Sunday, November 26, 2023

Unbroken - Hillenbrand

Is Laura Hillenbrand a biographer, a sports writer, a military  historian,  a survival writer, a political scientist, or a Christian revivalist?  Whatever she is her ability to recognize and capture the essence of a good story and convey its meaningful content with action, clarity, and balance are hallmarks of her craft. For these reasons Hillenbrand has taken her second book, “Unbroken: A World War II Story of Survival, Resilience, and Redemption” to the top of the best seller list. Her first book, “Seabiscuit: The True Story of Three Men and a Racehorse” also rose to #1 on the best seller list.  Should we be surprised that she did it again? She starts with a compelling story.  Just like Seabiscuit, many have never heard of Louis Zamperini and his harrowing saga as Olympic athlete turned, turner Army Air Forces officer, turned prisoner of war.  And in a similar fashion to Seabiscuit, those who study military history, in particular the War in the Pacific during WW II, are no stranger to his tale (as with those who know horse racing).  In addition, Louis Zamperini’s autobiography is already on the bookshelves and has been since 2003.  His work, “The Devil at My Heels” did not achieve the same lofty heights as Hillenbrand...but the story was told, and has been told, countless times in newspaper articles, interviews, and lectures given by Zamperini across the country since his return from the war in 1944.  However when Hillenbrand tells the story, her gift, and gift to us through her writing, is her ability to turn her subjects into household names.

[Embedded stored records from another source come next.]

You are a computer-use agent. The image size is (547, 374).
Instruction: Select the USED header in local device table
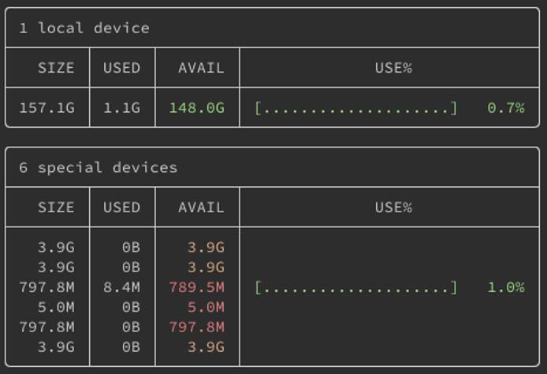click(x=121, y=68)
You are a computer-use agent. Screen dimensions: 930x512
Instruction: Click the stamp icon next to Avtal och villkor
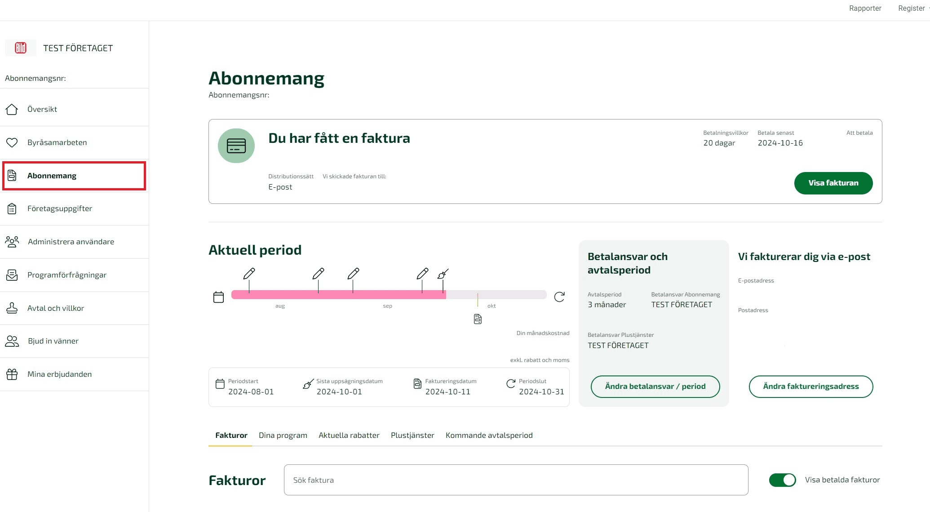point(12,308)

As a biographer Hillenbrand gives us the mother/father town feel for a childhood growing up in a poor Italian family in the United States along with the good, the bad, and the prejudices they faced along the way...Mario Puzo would be proud.  She then transitions to sports writer and brings us, to quote from the old ABC Wide World of Sports “The thrill of victory, and the agony of defeat...[and] the human drama of athletic competition” necessary to compete in the 1936 Olympics in Germany.  We are not just in the stands, we are with the athlete, in the arena, on the track and we feel each step and each breath of the racers.  This particular story suggests the four minute mile was under serious threat from Zamperini if only he could get to the 1942 Olympics...as a former distance runner, based on the facts as given, I believe he would have broken the barrier.  

Next she puts on the hat of a military historian and brings us the Air War in the Pacific at the start of World War II.  Joseph Heller brought us the fictional Yossarrian, a bombardier on  the B-25 Mitchell, and the air war over the Mediterranean.  Hillenbrand brings us Zamperini, the bombardier on the B-24 Liberator, with all the drama, bureaucracy and insanity that is a Catch-22...but with the actual people who flew, and in this case crashed, into the wide expanses of the Pacific Ocean without a trace...the statistics are staggering and sobering and it’s good to be reminded of them from time to time.  So now she begin the castaway saga and the epic tale of being lost at sea on a tiny raft...for 47 hunger and thirst filled days.  They fight sharks, they fight death, until finally they are delivered from certain death straight into the hands of the enemy.  Can it get any worse?  Drawing from interviews with surviving POWs and the documentation taken from the archives of Post WWII Japan Hillenbrand writes one of the most explicit exposes on the Japanese treatment of the POW they captured during this dark page of world history. As she explores the evil that lurks just beneath the surface of men, with an undisciplined power over other men, she weaves an understanding of the utter brutality of war and it’s consequences.  While not a philosopher she does approach some plausible explanations for what was witnessed by many accounts of POW at the hands of their Japanese captors.

Another understanding that she reveals from the first-hand accounts of POWs on the ground in Japan during the Allied advance in the Pacific is that without the use of the atomic bomb in Hiroshima and Nagasaki the Japanese people would have fought to the death.  While not exactly Richard Rhodes, “The Making of the Atomic Bomb”, with regard to military history, Hillenbrand nevertheless makes a compelling case.

Now the happy spoiler...Zamperini, of course survives and returns to his family in the US.  He still faces the demons of war and suffers with post traumatic stress and alcoholism. After marriage and the tough realization that he will never return to his Olympic form, he reaches rock bottom.  The book ends rather quickly at this point.  Zamperini finds God through the early ministry of Billy Graham, the demons he has faced since captivity miraculously leave his body, and he lives happily ever after.  Which by all accounts...and the fact that Zamperini is still full of life and happiness at 95 (as of March 2012)...is certainly true.

This is an amazing story of an amazing man by an amazing author.  There are some who have been critical of the believability of the Zamperini sorry and of the author’s writing.  I share a certain scepticism of both but find overall that so  many facts in this story are absolutely sound any incidental information which may not rise to the exact standards of historical fact are of little consequence in this epic saga of a true American hero...Louis Zamperini.